There is test::black_box()
(link to old docs) which is still unstable (as is the whole test
crate). This function takes a value of an arbitrary type and returns the same value again. So it is basically the identity function. "Oh well, now that's very useful, isn't it?" you might ask ironically.
But there is something special: the value which is passed through is hidden from LLVM (the thing doing nearly all optimizations in Rust right now)! It's truly a black box as LLVM doesn't know anything about a piece of code. And without knowing anything LLVM can't prove that optimizations won't be changing the program's behavior. Thus: no optimizations.
How does it do that? Let's look at the definition:
pub fn black_box<T>(dummy: T) -> T {
// we need to "use" the argument in some way LLVM can't
// introspect.
unsafe { asm!("" : : "r"(&dummy)) }
dummy
}
I'd be lying if I were to pretend I understand this piece of code completely, but it goes something like that: we insert empty inline assembly (not a single instruction) but tell Rust (which tells LLVM) that this piece of assembly uses the variable dummy
. This makes it impossible for the optimizer to reason about the variable. Stupid compiler, so easy to deceive, muhahahaha! If you want another explanation, Chandler Carruth explained the dark magic at CppCon 2015.

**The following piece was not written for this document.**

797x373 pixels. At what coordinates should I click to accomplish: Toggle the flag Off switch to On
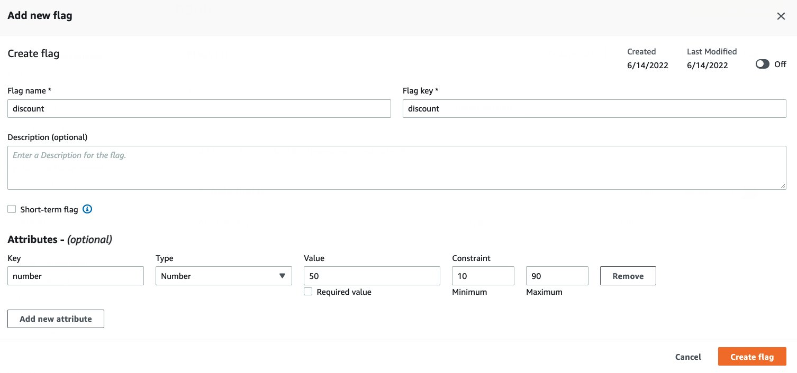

So how do you use it now? Just use it for some kind of value... anything that goes through black_box()
needs to be calculated. How about something like this?
black_box(my_function());
The return value of my_function()
needs to be calculated, because the compiler can't prove it's useless! So the function call won't be removed. Note however, that you have to use unstable features (either the test
crate or inline asm to write the function yourself) or use FFI. I certainly wouldn't ship this kind of code in a production library, but it's certainly useful for testing purposes!